**SOURCE RECORDS**.
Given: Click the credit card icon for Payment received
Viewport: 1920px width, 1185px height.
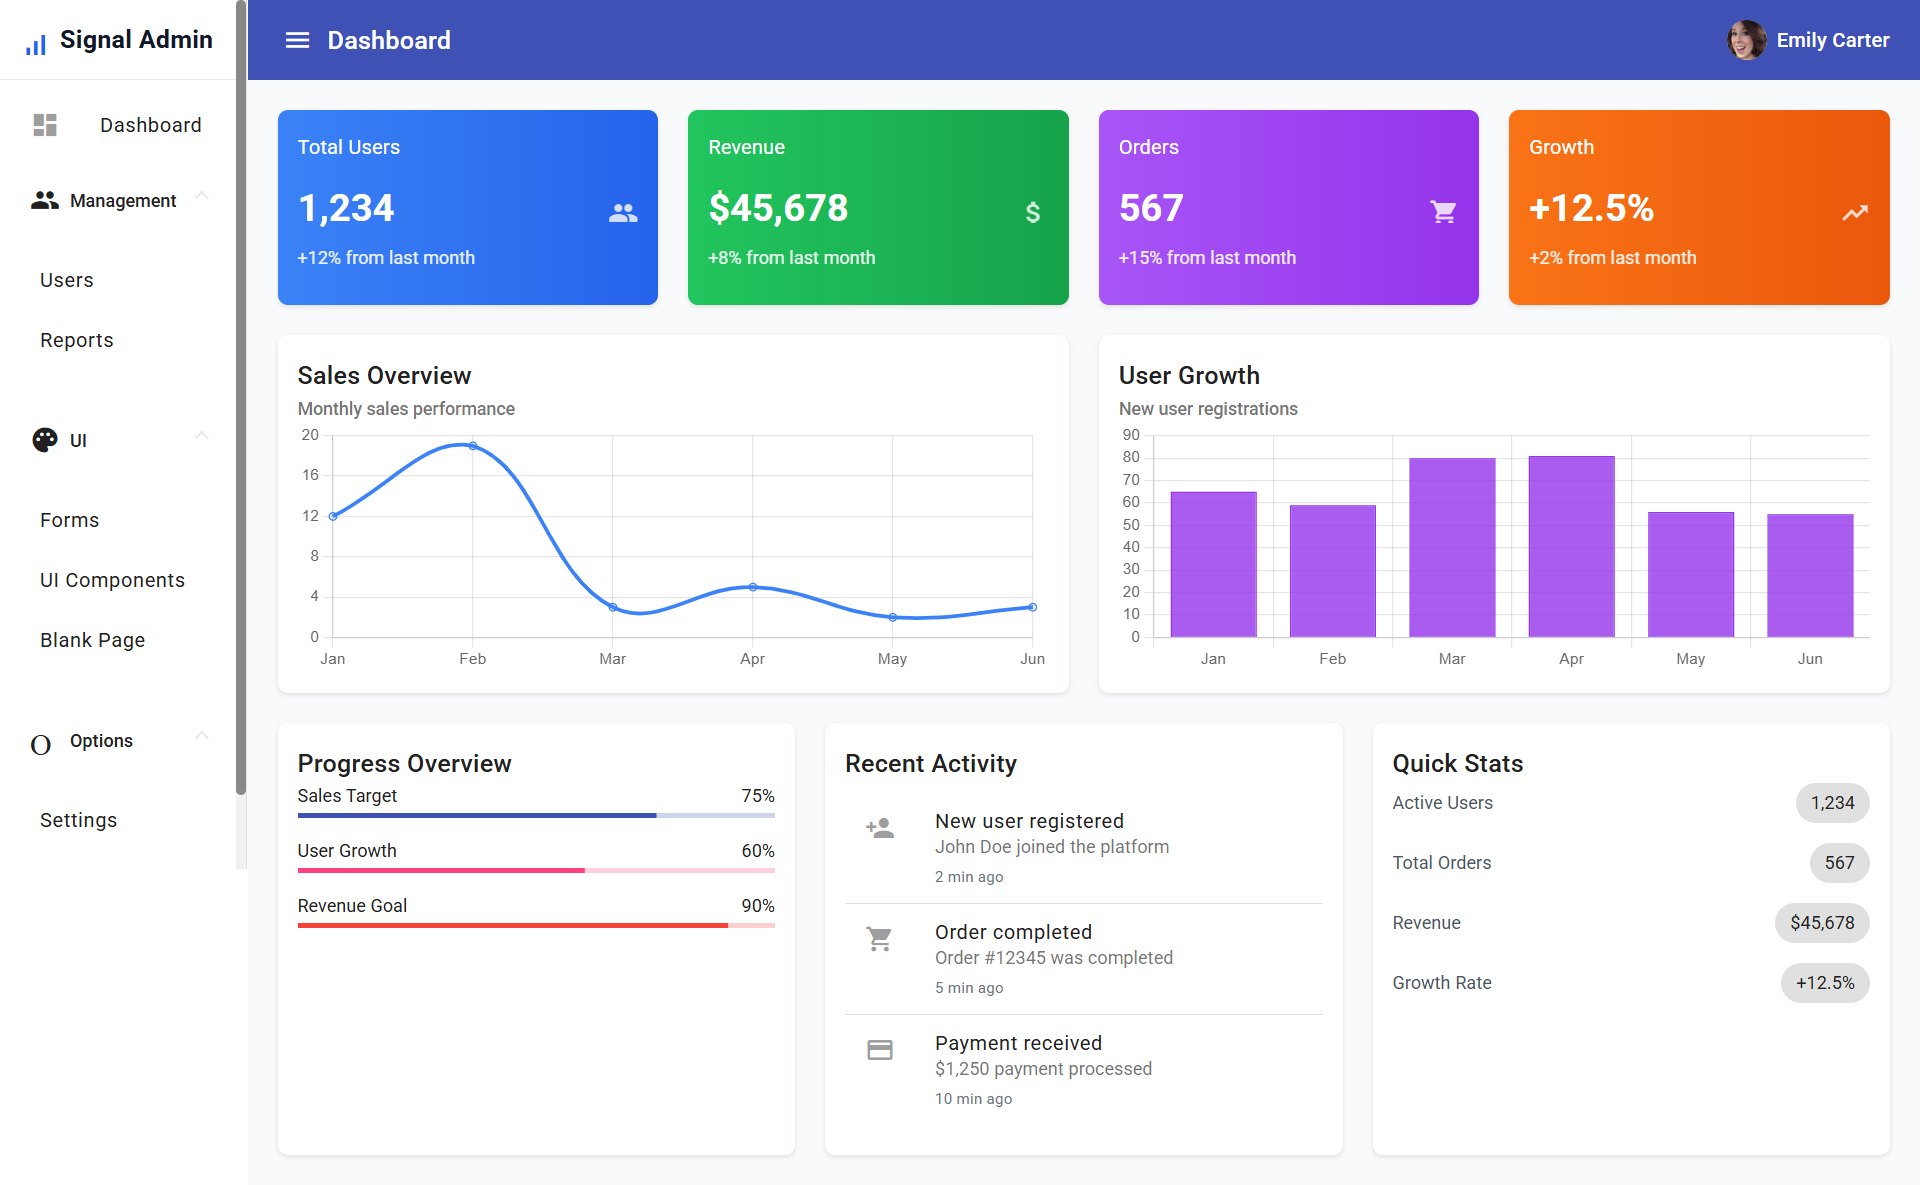Looking at the screenshot, I should 880,1050.

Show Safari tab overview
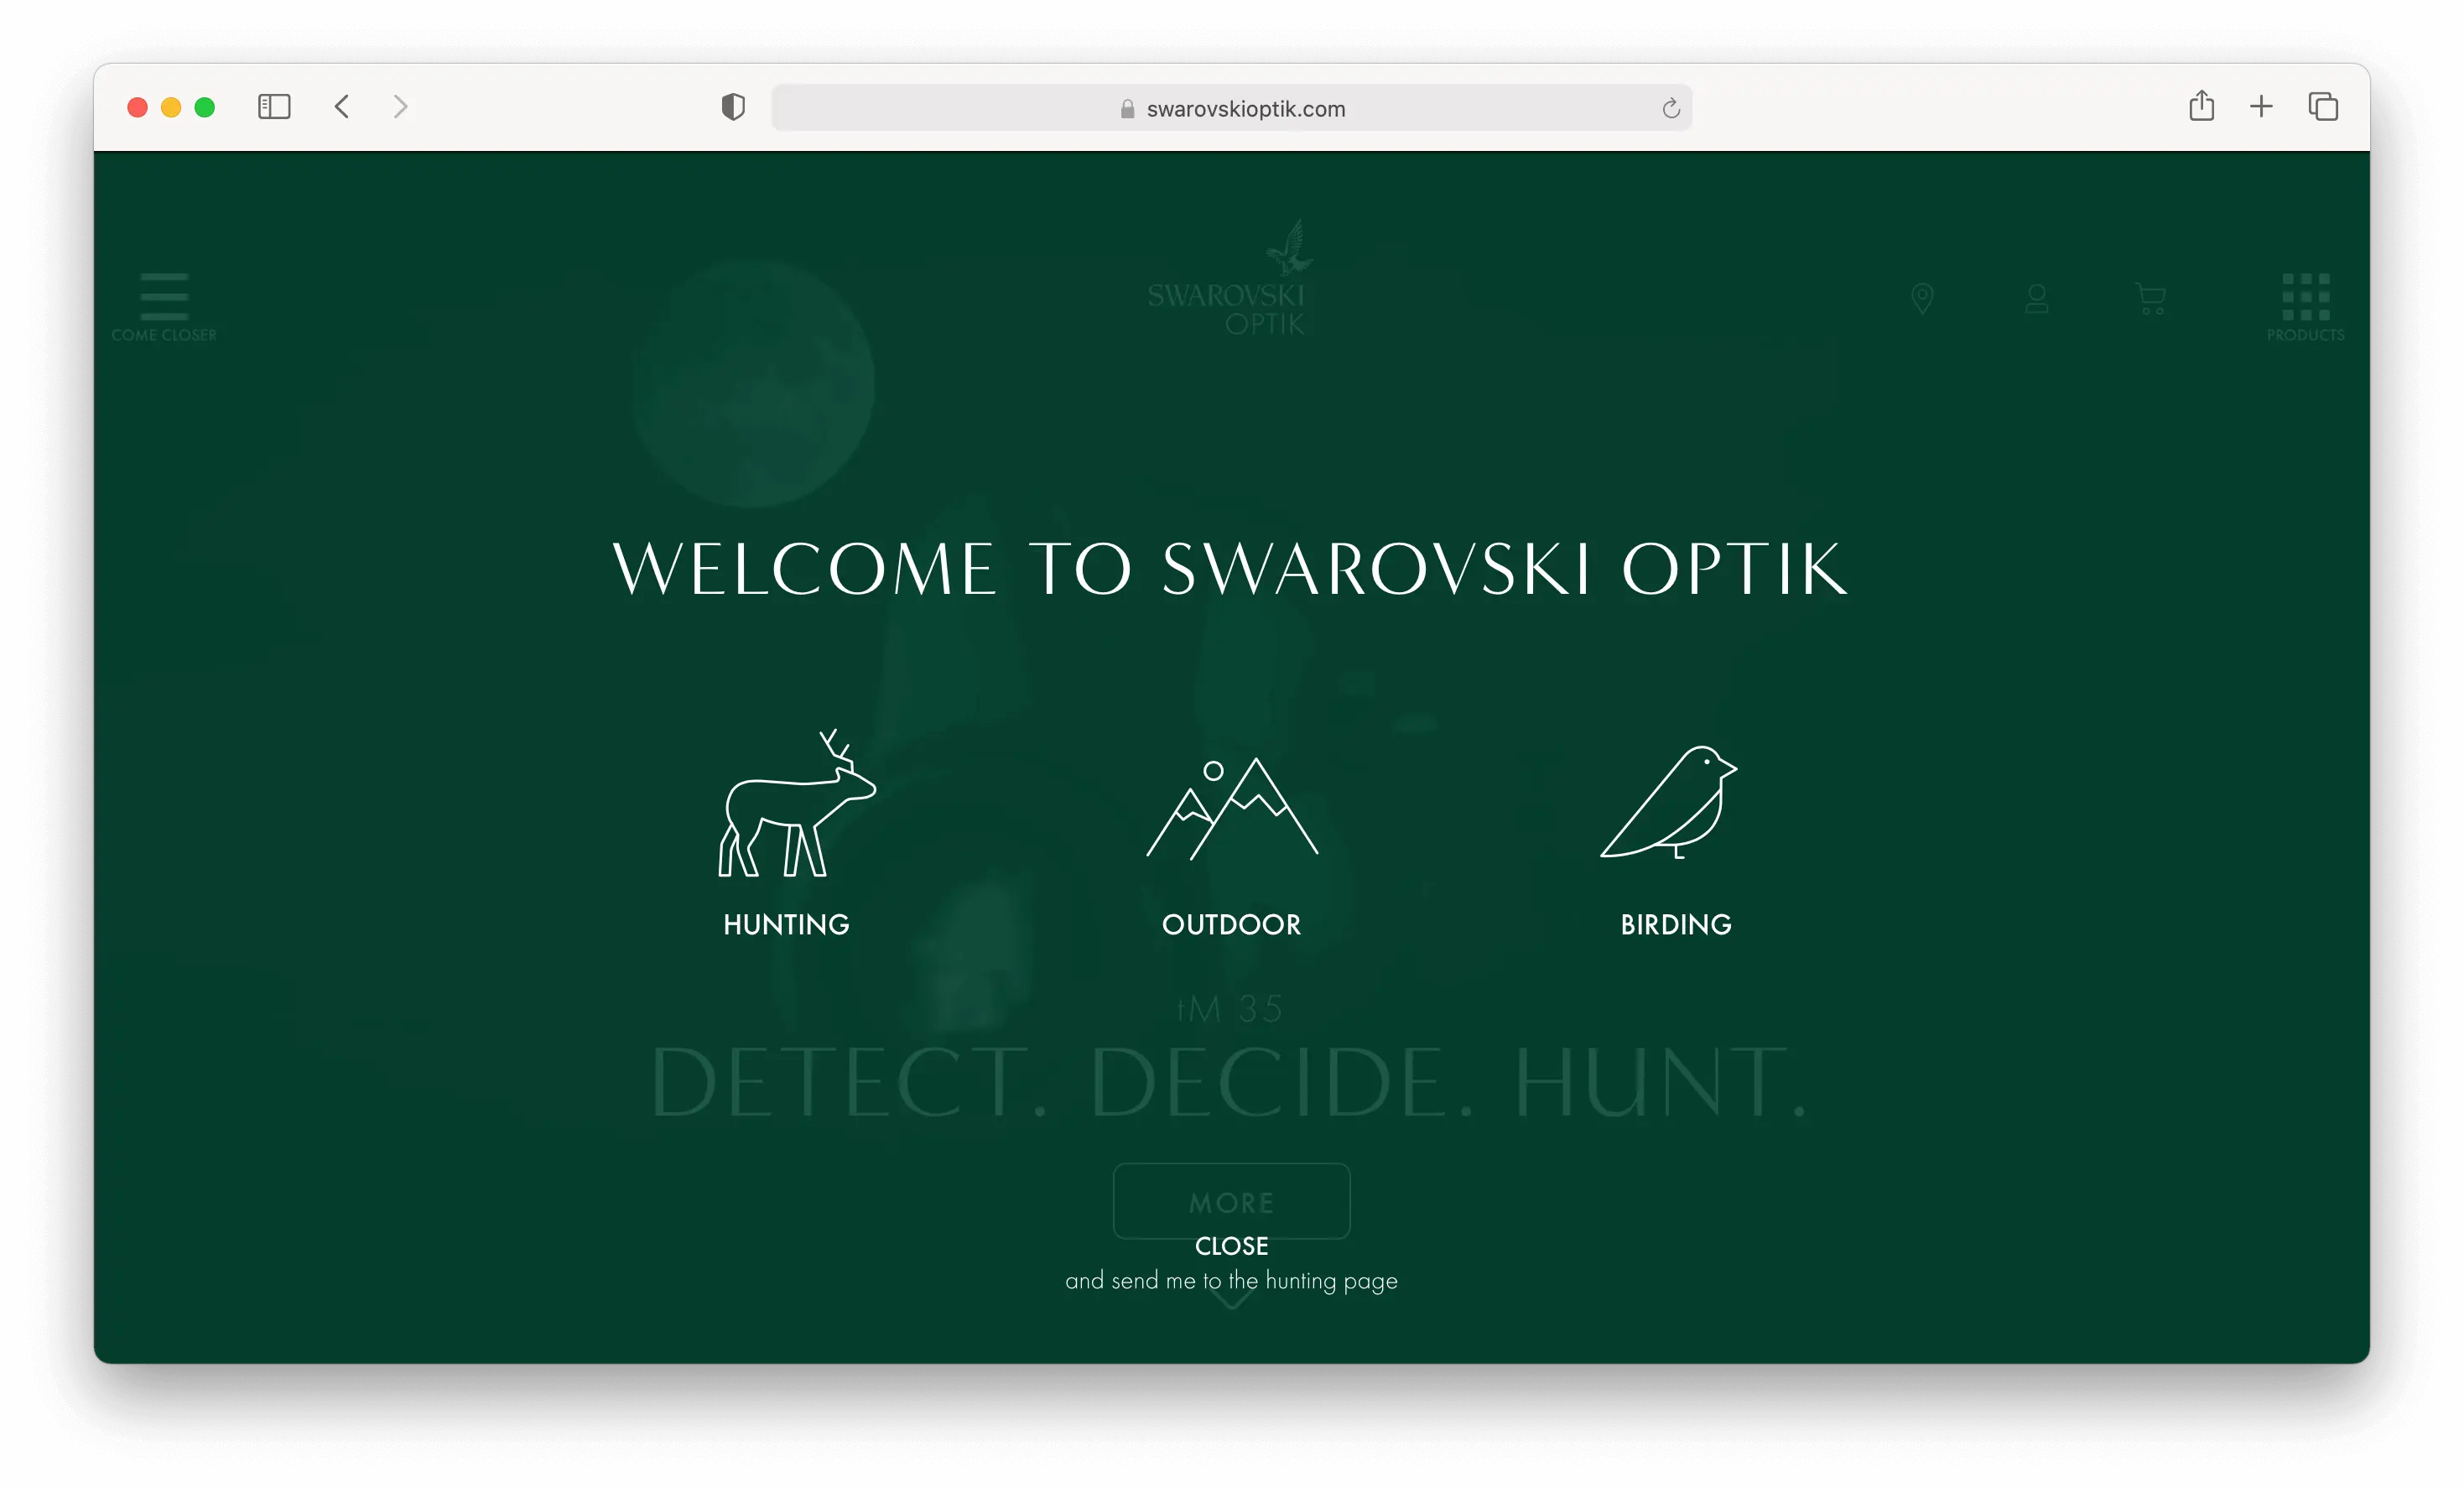(2322, 106)
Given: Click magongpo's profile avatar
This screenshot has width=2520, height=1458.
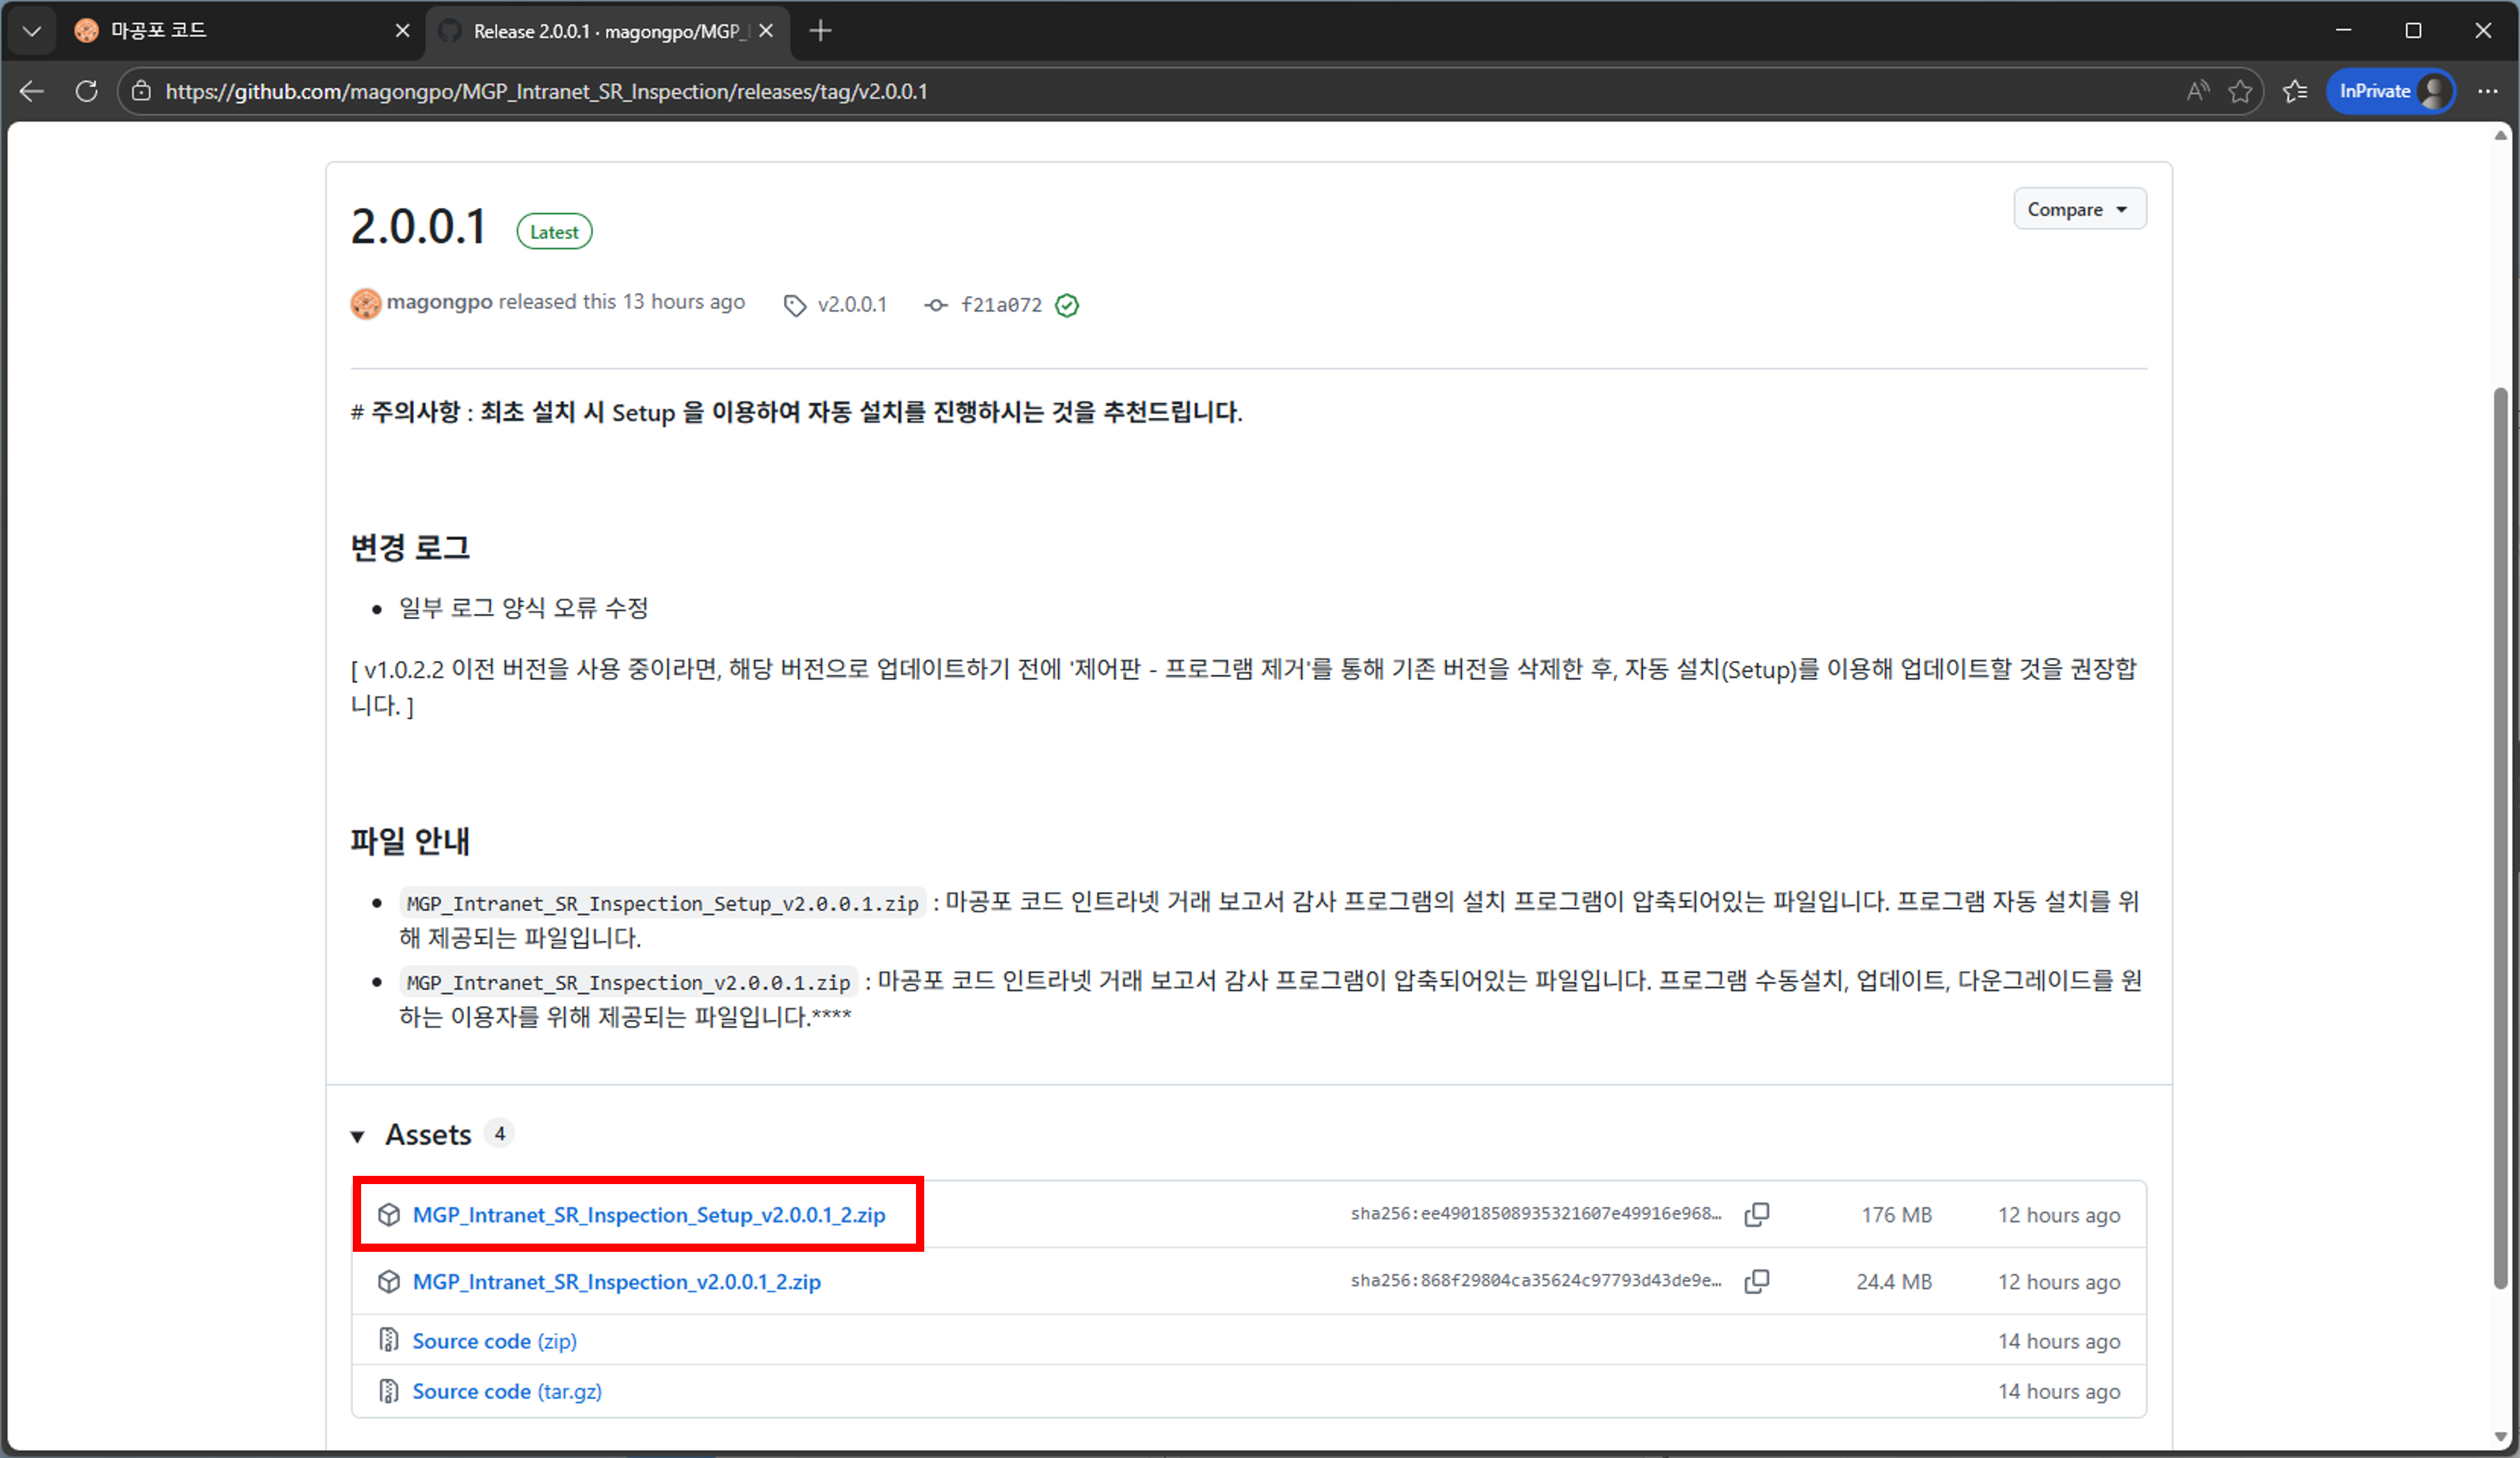Looking at the screenshot, I should [x=366, y=303].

**EXERCISE REQUIREMENTS**.
An exact copy of the whole listing is required, minus the pictures.

**OUTPUT FOR THIS TASK**.
Given: Click the credit card icon for Payment received
Viewport: 1920px width, 1185px height.
Looking at the screenshot, I should 880,1050.

Show Safari tab overview
(2322, 106)
Given: Click magongpo's profile avatar
This screenshot has width=2520, height=1458.
Looking at the screenshot, I should [x=366, y=303].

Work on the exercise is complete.